* ASSIGNED TASK:
Please edit the data from the line containing "This screenshot has width=748, height=1600." down to the line containing "The image size is (768, 1133)." by replacing "In order to click on" with "To click on" and leaving everything else unchanged. Return only those lines.

* SOURCE RECORDS:
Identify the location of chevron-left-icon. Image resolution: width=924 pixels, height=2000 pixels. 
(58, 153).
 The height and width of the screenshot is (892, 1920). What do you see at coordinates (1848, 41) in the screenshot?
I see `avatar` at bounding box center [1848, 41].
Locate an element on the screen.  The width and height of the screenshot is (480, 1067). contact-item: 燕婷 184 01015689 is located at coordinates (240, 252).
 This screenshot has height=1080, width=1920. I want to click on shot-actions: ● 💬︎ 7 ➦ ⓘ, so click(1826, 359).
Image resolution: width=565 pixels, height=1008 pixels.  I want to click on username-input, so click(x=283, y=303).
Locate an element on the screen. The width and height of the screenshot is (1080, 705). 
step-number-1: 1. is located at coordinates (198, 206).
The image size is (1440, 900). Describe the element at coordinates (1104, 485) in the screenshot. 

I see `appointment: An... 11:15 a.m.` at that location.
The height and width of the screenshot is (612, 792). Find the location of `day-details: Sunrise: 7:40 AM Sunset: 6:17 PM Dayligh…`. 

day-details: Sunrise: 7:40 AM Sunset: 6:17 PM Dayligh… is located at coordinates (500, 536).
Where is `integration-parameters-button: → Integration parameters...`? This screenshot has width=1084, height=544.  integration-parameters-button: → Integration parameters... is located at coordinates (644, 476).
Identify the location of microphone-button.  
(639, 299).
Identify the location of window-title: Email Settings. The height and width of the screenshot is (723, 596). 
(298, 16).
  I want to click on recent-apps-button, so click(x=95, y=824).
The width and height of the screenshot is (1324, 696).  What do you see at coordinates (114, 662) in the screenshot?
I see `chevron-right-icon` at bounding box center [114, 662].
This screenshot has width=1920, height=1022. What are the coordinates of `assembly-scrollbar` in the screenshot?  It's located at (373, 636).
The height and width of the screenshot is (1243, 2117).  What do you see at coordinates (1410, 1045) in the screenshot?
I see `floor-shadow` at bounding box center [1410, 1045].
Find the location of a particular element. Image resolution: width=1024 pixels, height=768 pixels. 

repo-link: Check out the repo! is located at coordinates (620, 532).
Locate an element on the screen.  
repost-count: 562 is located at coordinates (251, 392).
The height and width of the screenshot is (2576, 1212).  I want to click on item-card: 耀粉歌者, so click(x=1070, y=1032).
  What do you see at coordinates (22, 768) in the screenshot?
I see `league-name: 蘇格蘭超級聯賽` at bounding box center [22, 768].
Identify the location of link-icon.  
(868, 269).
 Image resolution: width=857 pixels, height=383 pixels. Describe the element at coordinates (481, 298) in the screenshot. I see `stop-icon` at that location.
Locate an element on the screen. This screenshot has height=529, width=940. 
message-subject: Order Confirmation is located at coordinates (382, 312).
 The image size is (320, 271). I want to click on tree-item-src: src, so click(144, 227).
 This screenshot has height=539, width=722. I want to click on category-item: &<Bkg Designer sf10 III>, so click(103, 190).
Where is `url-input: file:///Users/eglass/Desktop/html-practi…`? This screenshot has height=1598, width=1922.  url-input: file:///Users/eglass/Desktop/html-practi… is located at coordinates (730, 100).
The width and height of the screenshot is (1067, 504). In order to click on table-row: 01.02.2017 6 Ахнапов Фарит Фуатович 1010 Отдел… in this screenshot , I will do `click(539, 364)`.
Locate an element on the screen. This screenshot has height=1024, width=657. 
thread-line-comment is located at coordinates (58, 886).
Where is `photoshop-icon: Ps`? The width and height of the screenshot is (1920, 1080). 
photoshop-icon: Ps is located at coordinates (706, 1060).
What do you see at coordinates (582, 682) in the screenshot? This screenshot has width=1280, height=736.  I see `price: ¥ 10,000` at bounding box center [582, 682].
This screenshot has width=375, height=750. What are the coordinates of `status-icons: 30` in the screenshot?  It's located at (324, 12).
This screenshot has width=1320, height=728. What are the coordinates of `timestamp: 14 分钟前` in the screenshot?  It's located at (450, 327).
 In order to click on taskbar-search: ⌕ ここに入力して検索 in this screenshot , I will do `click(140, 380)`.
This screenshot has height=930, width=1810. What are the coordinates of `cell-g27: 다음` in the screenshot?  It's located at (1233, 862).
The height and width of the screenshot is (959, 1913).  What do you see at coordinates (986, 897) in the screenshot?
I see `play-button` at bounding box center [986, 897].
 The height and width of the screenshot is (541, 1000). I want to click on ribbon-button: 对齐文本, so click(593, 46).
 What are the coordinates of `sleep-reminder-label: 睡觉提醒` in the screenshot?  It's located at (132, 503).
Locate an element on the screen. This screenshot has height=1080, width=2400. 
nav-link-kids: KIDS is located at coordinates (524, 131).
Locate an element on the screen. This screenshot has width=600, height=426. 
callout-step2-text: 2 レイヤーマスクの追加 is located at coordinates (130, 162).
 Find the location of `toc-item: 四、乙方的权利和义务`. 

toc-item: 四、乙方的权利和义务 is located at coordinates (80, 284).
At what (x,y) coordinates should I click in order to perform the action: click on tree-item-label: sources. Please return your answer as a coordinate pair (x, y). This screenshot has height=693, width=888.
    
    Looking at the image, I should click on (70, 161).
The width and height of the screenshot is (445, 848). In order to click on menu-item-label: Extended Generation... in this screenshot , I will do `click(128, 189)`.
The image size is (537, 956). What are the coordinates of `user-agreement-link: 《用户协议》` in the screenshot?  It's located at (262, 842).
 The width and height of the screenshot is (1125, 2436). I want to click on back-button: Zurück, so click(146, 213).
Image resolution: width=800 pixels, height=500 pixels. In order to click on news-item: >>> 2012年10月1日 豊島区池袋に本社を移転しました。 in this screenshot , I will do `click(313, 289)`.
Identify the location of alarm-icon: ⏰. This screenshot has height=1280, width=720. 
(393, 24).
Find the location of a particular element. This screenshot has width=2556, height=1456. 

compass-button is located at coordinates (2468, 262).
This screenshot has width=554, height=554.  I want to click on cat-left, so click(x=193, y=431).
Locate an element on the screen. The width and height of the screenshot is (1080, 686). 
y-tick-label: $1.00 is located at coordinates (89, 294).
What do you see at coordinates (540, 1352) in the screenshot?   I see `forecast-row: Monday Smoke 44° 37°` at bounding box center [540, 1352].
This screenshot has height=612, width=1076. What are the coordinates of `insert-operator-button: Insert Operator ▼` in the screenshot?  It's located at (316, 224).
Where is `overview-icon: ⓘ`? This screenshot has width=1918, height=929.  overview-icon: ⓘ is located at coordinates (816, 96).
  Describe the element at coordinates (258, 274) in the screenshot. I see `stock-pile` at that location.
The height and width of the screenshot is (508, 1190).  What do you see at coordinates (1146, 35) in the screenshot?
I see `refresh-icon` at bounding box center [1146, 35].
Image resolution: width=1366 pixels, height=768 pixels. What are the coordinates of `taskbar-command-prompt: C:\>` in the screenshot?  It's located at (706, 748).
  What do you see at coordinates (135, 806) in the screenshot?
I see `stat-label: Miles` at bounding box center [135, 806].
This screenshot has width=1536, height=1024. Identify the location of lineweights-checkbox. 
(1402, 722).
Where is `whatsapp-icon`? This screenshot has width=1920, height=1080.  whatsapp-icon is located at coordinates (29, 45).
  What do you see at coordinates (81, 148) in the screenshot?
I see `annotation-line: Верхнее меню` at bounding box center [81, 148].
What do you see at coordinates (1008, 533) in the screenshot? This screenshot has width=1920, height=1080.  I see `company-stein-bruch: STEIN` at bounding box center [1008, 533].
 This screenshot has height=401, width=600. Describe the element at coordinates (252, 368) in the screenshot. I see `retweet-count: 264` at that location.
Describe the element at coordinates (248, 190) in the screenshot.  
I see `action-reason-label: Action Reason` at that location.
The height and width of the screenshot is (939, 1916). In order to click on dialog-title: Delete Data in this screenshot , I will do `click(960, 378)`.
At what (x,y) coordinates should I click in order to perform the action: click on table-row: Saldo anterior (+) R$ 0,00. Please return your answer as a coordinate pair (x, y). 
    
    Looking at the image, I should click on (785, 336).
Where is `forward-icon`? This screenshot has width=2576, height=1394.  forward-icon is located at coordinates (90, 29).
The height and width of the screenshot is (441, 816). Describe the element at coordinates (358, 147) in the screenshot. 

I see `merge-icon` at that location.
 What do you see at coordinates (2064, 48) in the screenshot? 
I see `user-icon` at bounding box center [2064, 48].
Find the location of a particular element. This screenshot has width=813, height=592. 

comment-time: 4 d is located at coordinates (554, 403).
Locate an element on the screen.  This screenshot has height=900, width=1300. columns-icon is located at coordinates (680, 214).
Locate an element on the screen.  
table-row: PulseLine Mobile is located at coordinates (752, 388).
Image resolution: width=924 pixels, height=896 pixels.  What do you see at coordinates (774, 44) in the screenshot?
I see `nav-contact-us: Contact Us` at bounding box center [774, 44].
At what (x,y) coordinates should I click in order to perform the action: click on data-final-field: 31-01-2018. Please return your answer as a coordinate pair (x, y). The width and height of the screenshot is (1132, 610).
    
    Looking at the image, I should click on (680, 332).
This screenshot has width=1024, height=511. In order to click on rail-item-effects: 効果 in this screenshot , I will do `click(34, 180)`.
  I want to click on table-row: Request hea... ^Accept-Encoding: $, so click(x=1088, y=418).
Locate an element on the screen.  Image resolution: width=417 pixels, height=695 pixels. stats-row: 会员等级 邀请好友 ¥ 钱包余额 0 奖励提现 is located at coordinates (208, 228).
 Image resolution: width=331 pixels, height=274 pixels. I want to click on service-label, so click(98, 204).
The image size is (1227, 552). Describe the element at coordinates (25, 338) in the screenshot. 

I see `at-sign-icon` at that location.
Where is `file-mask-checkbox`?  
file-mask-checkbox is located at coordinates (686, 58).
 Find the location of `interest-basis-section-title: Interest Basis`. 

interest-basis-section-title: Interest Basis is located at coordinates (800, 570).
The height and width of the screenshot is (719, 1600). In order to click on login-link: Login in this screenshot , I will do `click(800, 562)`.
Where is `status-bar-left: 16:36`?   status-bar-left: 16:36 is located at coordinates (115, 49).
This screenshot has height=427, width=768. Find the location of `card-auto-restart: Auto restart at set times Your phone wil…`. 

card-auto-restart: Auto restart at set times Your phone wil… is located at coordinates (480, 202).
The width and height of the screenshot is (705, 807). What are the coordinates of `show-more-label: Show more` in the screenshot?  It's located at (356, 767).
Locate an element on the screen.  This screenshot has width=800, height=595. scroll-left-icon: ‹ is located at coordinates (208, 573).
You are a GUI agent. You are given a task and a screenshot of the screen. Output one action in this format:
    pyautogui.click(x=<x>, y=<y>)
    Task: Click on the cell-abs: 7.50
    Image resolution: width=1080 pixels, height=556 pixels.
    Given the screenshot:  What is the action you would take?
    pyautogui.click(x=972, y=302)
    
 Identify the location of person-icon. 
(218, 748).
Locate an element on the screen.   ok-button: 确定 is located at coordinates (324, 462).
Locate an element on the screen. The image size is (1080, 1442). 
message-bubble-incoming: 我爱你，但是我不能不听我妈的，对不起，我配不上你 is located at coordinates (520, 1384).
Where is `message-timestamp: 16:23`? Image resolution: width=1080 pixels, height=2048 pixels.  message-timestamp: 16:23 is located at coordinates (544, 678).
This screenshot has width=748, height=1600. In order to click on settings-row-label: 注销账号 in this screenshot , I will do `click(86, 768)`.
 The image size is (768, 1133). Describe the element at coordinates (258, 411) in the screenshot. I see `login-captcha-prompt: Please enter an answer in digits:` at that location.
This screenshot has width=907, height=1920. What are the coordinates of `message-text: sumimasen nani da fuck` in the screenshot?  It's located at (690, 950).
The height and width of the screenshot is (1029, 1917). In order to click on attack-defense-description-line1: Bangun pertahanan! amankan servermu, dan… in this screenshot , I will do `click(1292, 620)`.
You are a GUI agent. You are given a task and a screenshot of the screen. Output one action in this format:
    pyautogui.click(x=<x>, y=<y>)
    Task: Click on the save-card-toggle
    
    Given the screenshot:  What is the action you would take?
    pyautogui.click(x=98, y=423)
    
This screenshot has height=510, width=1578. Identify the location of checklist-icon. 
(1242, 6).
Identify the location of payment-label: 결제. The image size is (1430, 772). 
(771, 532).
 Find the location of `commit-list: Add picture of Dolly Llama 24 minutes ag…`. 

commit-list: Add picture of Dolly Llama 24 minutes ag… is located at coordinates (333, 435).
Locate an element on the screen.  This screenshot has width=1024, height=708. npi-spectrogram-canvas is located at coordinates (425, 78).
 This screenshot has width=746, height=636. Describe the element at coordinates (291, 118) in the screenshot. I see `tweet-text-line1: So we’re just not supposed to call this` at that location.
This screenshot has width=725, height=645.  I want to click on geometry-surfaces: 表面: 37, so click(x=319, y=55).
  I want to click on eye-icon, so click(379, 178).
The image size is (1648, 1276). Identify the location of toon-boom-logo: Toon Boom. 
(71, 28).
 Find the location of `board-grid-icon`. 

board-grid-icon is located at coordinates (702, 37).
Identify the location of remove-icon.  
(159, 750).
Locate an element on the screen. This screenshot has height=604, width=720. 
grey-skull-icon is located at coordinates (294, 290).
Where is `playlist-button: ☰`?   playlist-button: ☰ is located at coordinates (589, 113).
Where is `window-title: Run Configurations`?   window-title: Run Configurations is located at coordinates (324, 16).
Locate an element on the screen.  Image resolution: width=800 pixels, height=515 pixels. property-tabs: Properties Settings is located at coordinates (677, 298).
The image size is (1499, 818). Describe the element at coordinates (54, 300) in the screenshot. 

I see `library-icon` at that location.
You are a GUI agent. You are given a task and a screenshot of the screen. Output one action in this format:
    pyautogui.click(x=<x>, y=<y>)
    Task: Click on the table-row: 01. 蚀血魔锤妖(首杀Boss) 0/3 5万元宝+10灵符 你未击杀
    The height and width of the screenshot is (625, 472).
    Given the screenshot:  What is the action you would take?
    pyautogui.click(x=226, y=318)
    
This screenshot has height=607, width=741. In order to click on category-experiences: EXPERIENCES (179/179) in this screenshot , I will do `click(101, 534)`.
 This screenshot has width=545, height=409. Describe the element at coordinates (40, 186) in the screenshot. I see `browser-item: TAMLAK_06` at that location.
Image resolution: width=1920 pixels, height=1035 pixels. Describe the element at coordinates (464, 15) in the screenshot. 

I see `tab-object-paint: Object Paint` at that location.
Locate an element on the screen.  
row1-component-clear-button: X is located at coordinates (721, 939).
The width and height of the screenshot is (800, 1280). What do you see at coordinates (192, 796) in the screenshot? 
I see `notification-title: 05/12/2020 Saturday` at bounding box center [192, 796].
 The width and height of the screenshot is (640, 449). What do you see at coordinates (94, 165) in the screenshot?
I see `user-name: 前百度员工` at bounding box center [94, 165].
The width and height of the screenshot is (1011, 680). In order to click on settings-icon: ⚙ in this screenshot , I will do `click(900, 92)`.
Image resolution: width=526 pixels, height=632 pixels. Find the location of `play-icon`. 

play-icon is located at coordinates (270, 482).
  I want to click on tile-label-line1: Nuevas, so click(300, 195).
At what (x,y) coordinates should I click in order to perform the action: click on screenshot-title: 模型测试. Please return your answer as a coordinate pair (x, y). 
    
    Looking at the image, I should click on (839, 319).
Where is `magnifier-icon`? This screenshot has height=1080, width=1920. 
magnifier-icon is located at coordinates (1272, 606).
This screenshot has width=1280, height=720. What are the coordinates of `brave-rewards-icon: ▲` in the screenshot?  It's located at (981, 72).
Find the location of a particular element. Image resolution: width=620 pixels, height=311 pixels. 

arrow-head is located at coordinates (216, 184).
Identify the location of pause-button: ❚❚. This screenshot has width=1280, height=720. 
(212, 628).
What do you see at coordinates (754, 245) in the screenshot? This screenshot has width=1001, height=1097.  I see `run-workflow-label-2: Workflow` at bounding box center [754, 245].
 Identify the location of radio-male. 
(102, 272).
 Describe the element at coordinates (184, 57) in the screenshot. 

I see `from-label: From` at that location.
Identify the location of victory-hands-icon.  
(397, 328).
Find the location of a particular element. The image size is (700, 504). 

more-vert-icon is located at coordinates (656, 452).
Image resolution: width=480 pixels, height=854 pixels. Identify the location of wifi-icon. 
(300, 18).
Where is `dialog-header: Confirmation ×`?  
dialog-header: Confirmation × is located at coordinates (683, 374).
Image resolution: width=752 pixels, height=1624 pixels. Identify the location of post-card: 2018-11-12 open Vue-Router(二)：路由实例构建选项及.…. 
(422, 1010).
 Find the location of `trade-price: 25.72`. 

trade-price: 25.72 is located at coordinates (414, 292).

* OUTPUT:
This screenshot has width=748, height=1600. To click on settings-row-label: 注销账号 in this screenshot , I will do `click(86, 768)`.
 The image size is (768, 1133). Describe the element at coordinates (258, 411) in the screenshot. I see `login-captcha-prompt: Please enter an answer in digits:` at that location.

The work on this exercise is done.